Ele não descarta que possa haver um efeito do GIP sobre fome e saciedade, mas ele deve ser discreto, avalia. Para ele, o que pode ser o pulo do gato é que o GIP tem um efeito de diminuir a náusea. Com isso, seria possível um aumento no efeito do GLP-1, muito relacionado à fome e saciedade, sem um impacto tão expressivo do efeito colateral desagradável, explica.
O que muda?
Geloneze destaca que o papel de estudos "cabeça-a-cabeça" de medicamentos como esses não é apenas descobrir qual promove a maior perda de peso, mas também avaliar segurança e tolerabilidade. Além disso, uma maior perda de peso não torna um melhor do que outro.

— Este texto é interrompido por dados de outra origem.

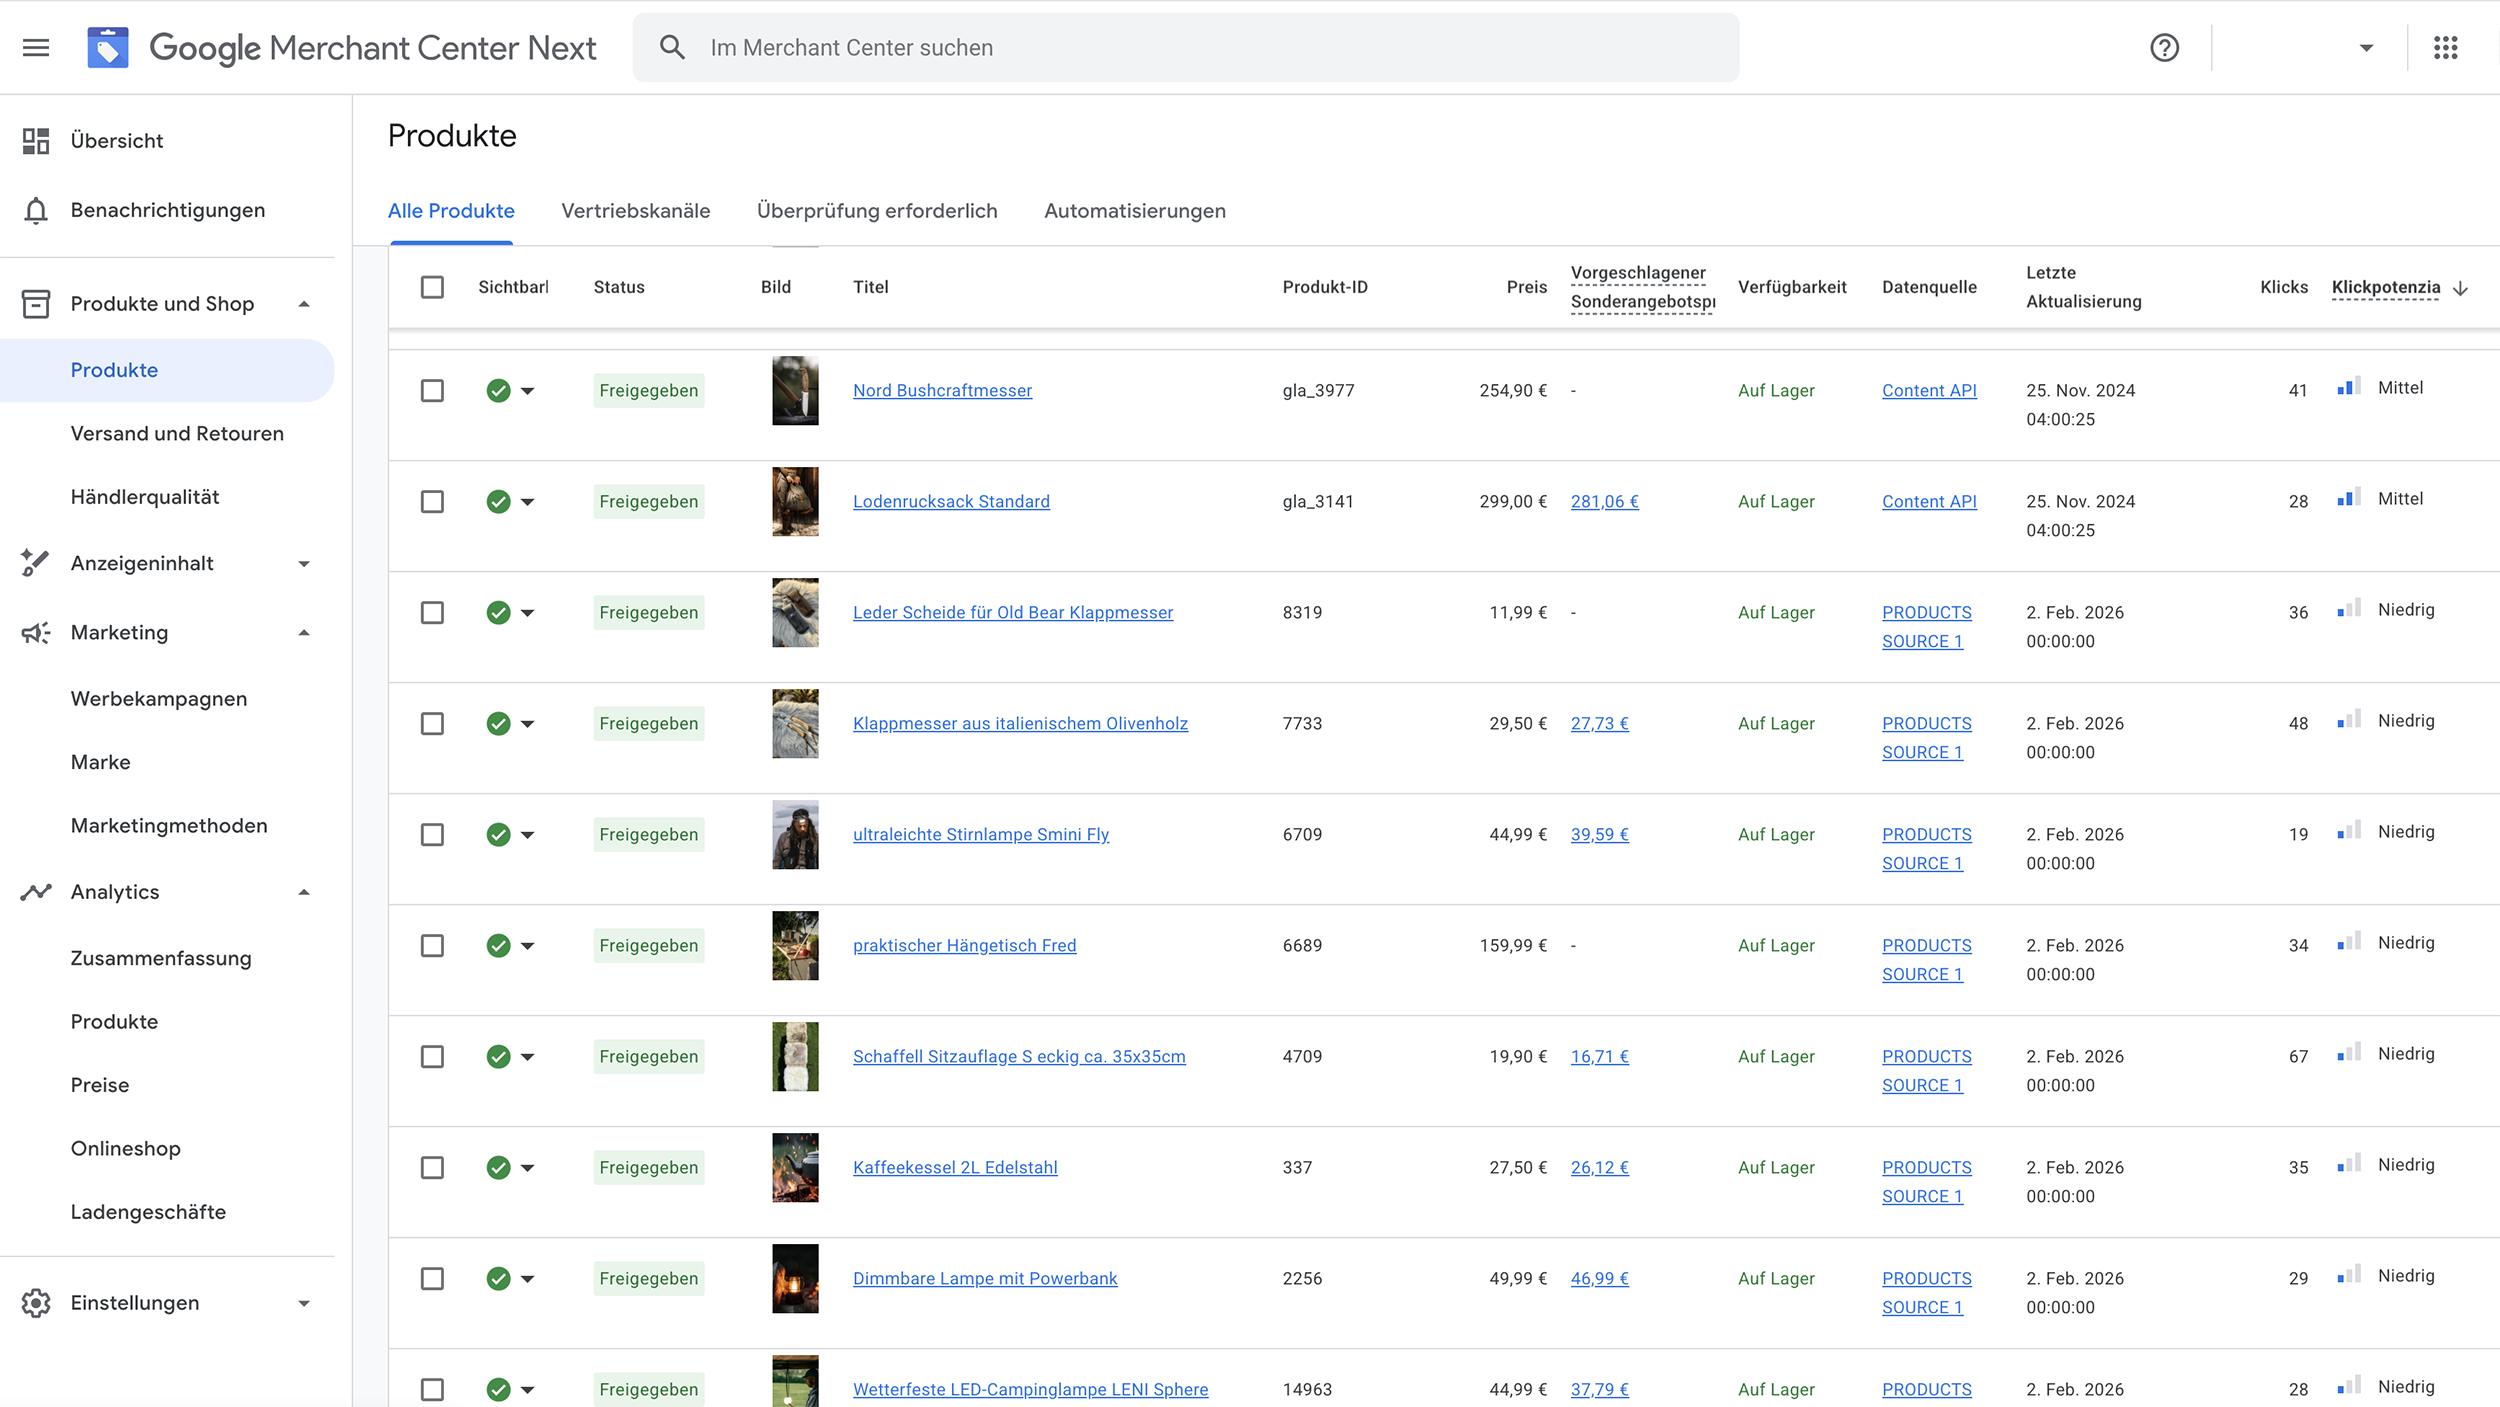Select the Nord Bushcraftmesser row checkbox
The height and width of the screenshot is (1407, 2500).
432,390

A grande questão é haver mais produtos no mercado e, com isso, conseguir individualizar cada vez mais o tratamento, ou seja, entender qual paciente se beneficia mais de cada um deles. "Reduções mais altas, como essa encontrada com a tirzepatida , absolutamente são bem-vindas. No entanto, não são necessárias para uma parcela dos pacientes", comenta.
Ele aponta que um grupo que pode se beneficiar com a chegada de mais essa opção ao mercado, por exemplo, é o de candidatos à cirurgia bariátrica. "Para eles, se almeja seja uma perda em torno de 20% do peso corporal ou mais do que isso. Usando a tizepatida, ele poderia ser um candidato a abdicar de uma cirurgia e, com o medicamento, conseguir cronicamente manter o peso dentro de uma faixa mais saudável."